Return nothing but the lines from the line with "Image resolution: width=385" through the last line of the entries that follow, copied exactly and free of pictures.
BEGIN Task material
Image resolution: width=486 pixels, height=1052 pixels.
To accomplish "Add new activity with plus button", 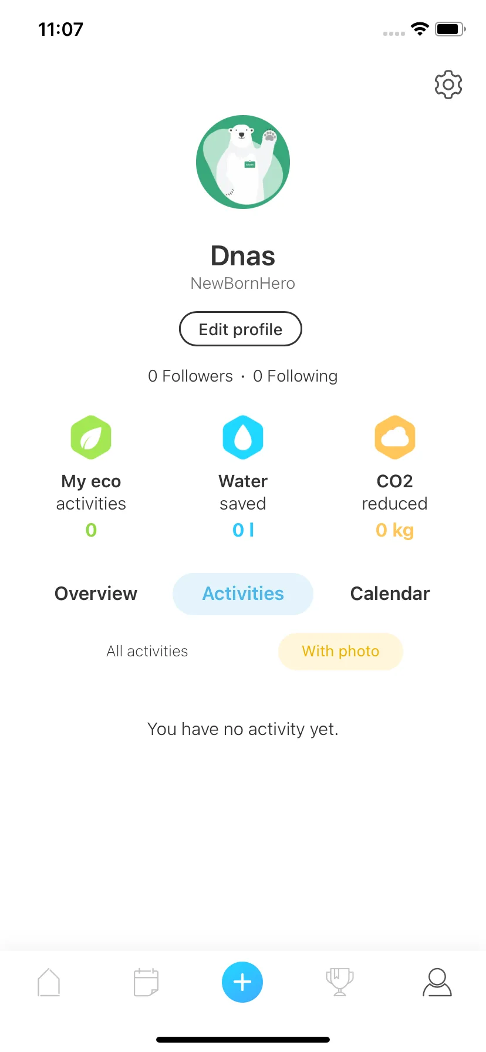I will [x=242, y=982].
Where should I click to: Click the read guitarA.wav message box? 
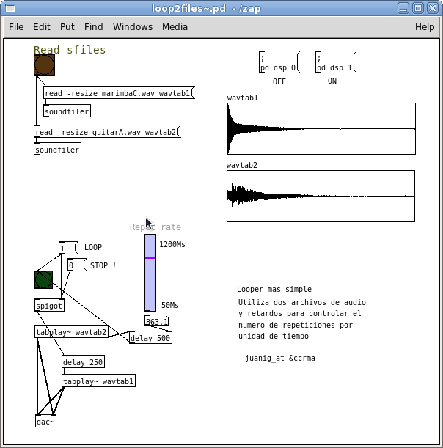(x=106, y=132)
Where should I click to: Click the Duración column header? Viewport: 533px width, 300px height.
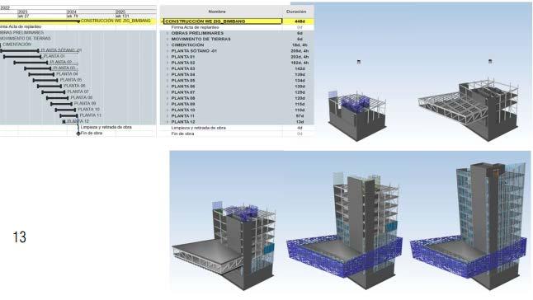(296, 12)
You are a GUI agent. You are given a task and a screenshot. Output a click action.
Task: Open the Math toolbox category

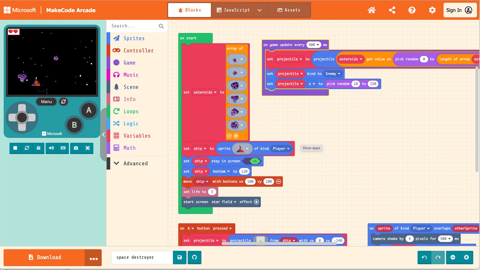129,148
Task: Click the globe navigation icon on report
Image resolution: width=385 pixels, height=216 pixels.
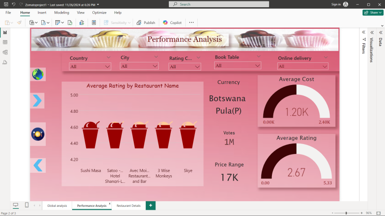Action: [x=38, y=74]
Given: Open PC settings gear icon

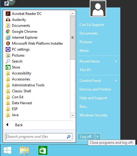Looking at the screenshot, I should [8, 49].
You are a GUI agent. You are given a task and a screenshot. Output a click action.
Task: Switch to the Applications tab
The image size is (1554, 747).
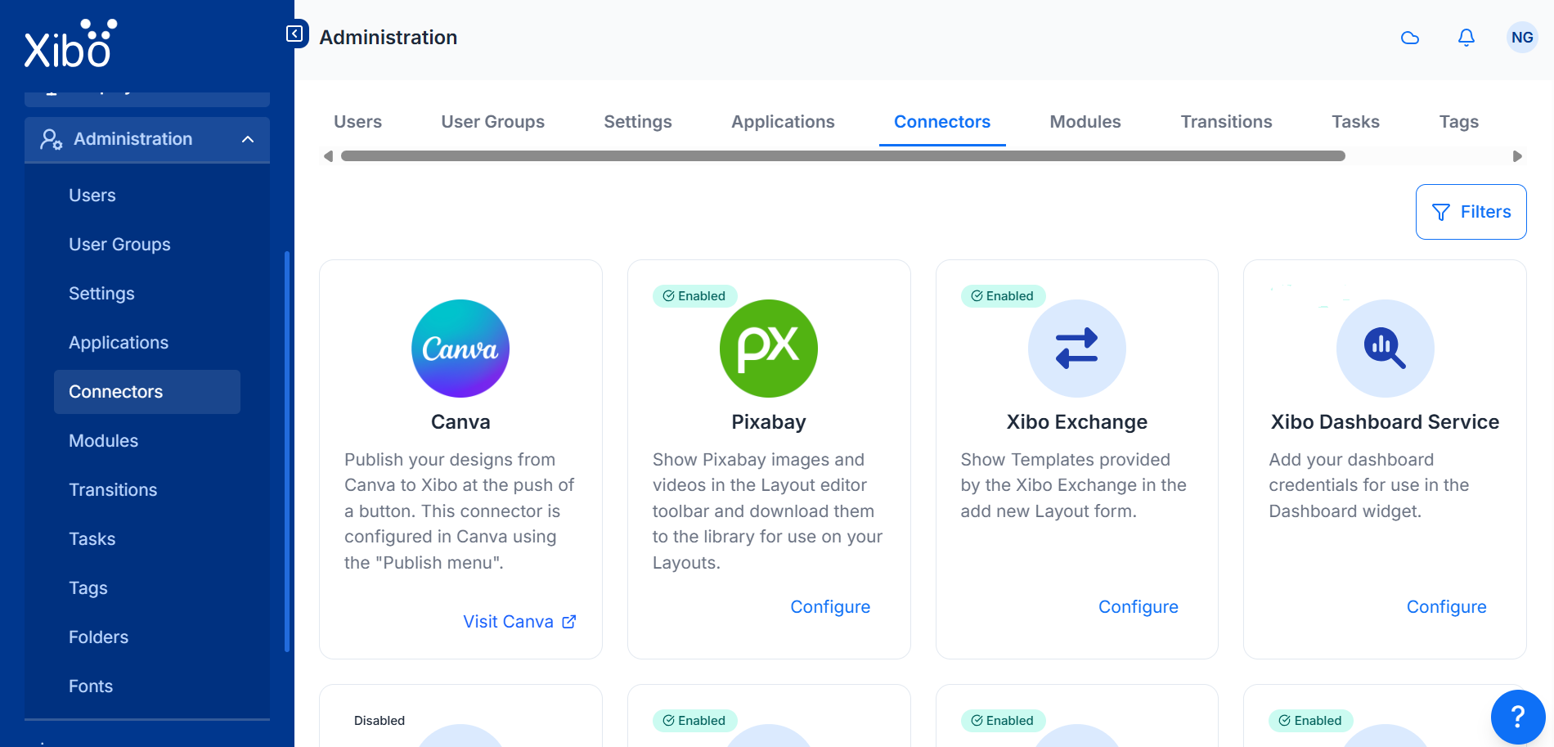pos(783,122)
END Task material
* **Task output**
Image resolution: width=385 pixels, height=216 pixels.
Action: [x=38, y=74]
Given: Open PC settings gear icon

Looking at the screenshot, I should [8, 49].
You are a GUI agent. You are given a task and a screenshot. Output a click action.
Task: Switch to the Applications tab
The image size is (1554, 747).
pos(783,122)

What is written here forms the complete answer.